Entries provided:
+ + +

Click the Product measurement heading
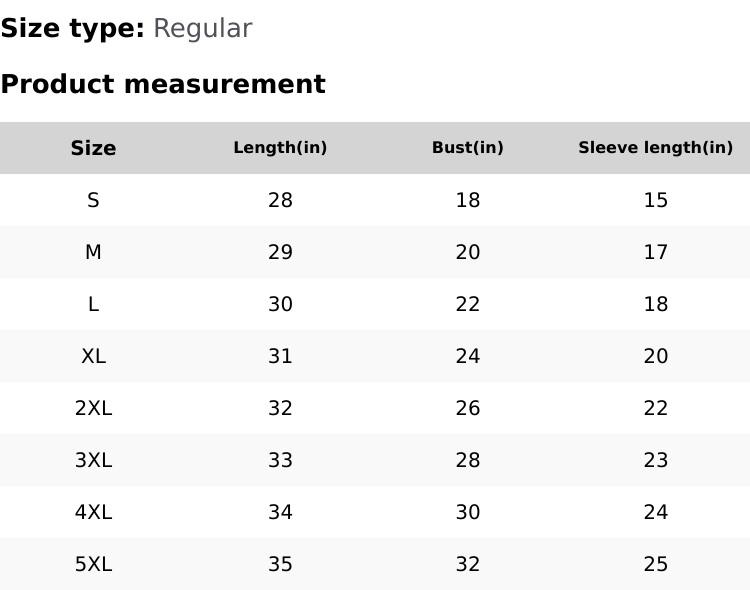tap(163, 84)
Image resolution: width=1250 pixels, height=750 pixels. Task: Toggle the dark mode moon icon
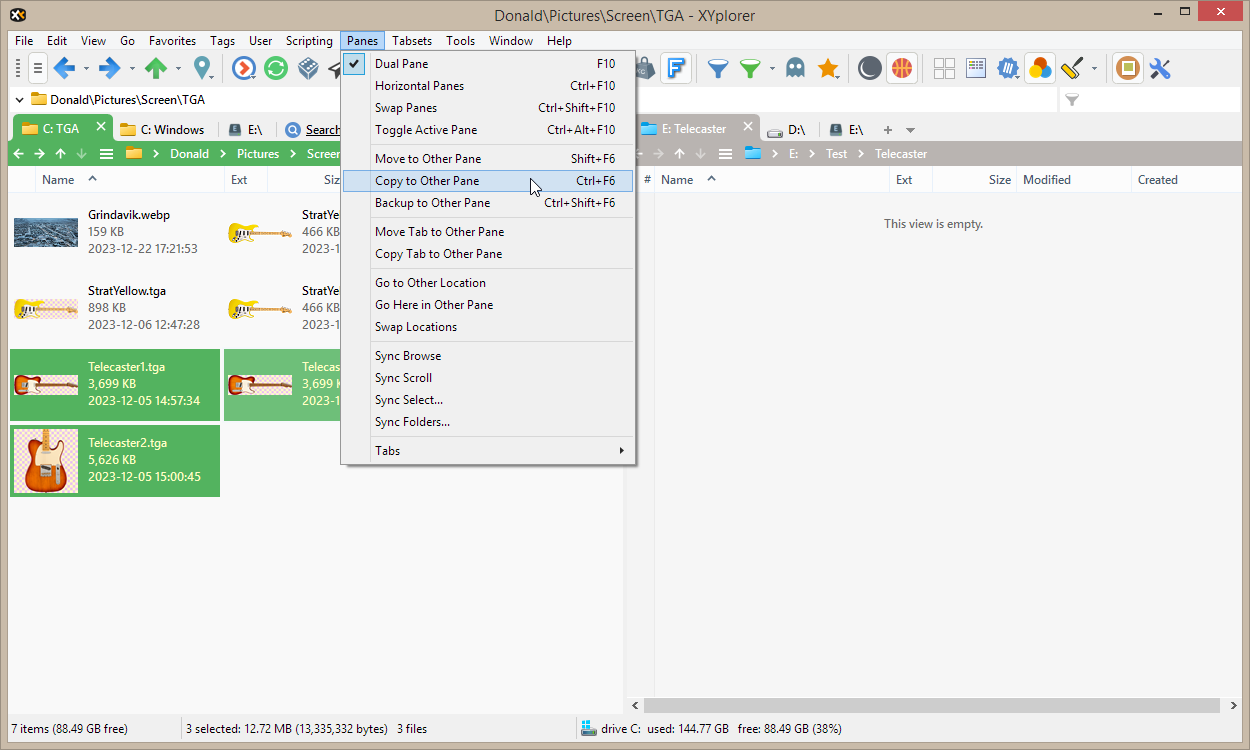pyautogui.click(x=870, y=68)
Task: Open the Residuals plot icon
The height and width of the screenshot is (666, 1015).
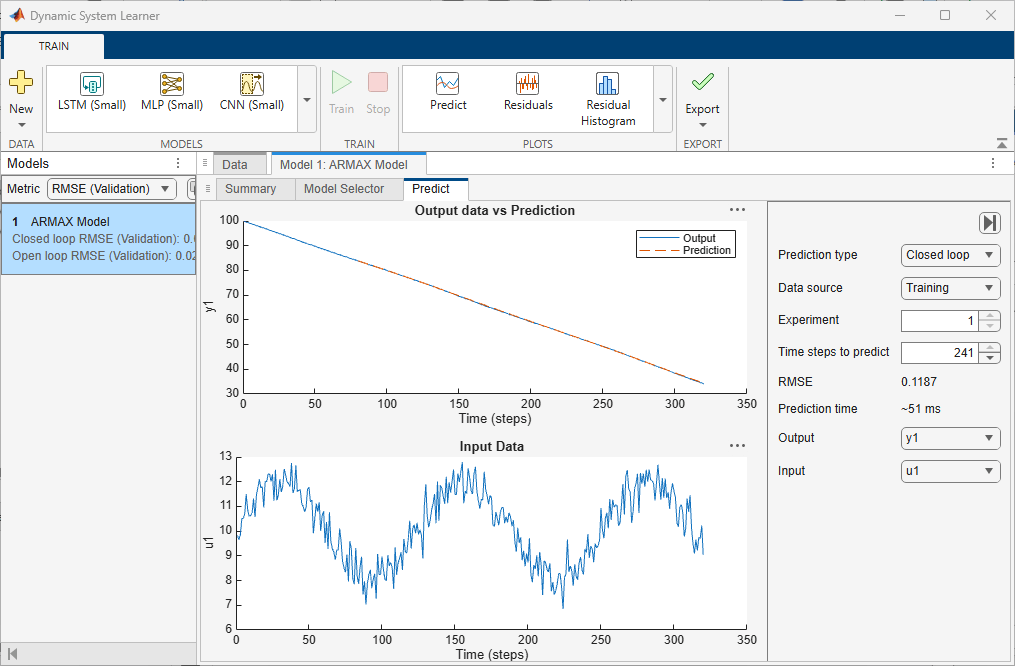Action: [528, 84]
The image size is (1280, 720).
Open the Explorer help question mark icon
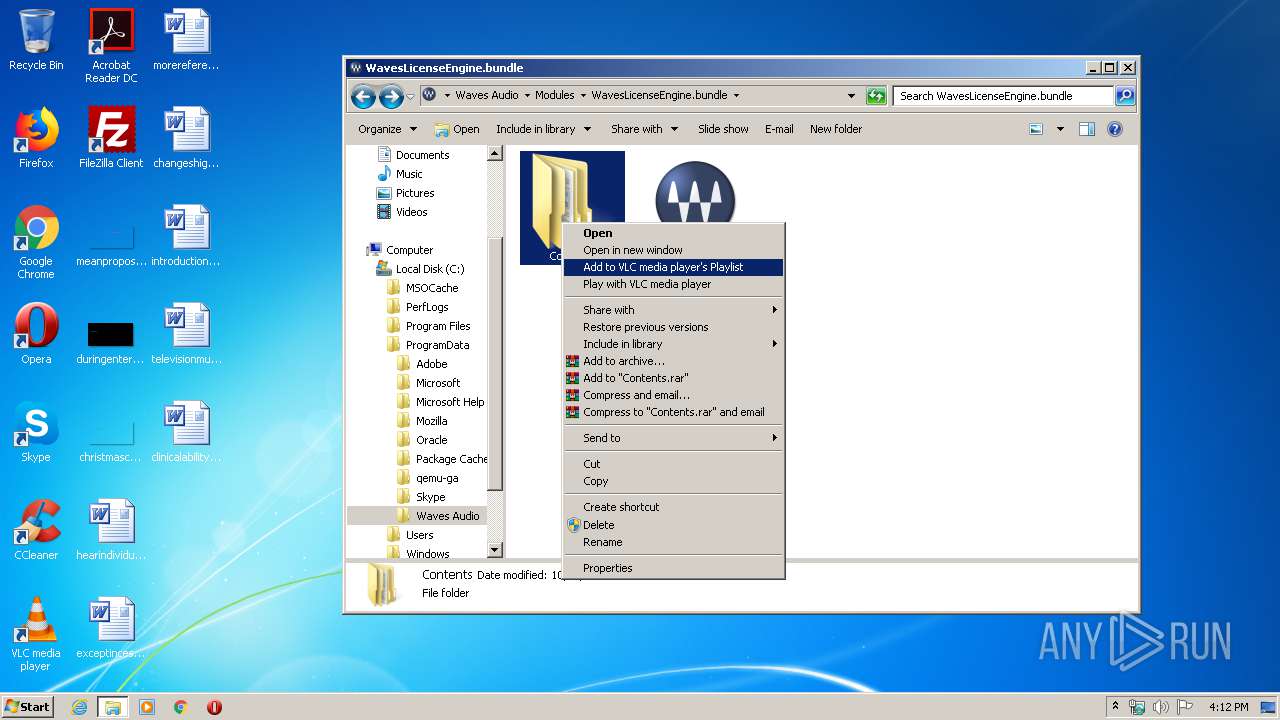click(x=1115, y=129)
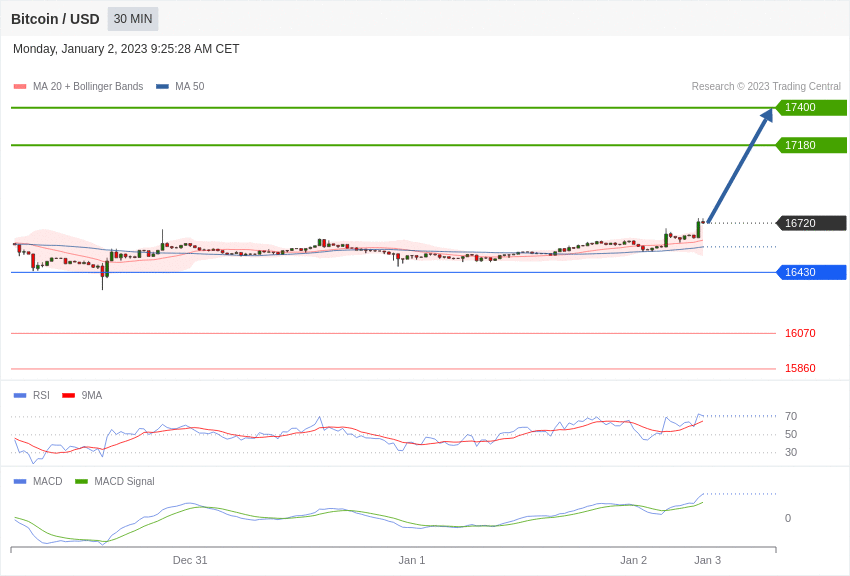Click the blue MA 50 legend marker

(x=162, y=87)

+ + +

Action item: Lines before the one containing "The height and" are not wanted; write out that line and every later line through the end of the data above, exactly, without pictures.

Answer to the problem:
The height and width of the screenshot is (666, 1015).
Action: [528, 84]
The image size is (1280, 720).
Open the Explorer help question mark icon
click(x=1115, y=129)
Click the blue MA 50 legend marker

(x=162, y=87)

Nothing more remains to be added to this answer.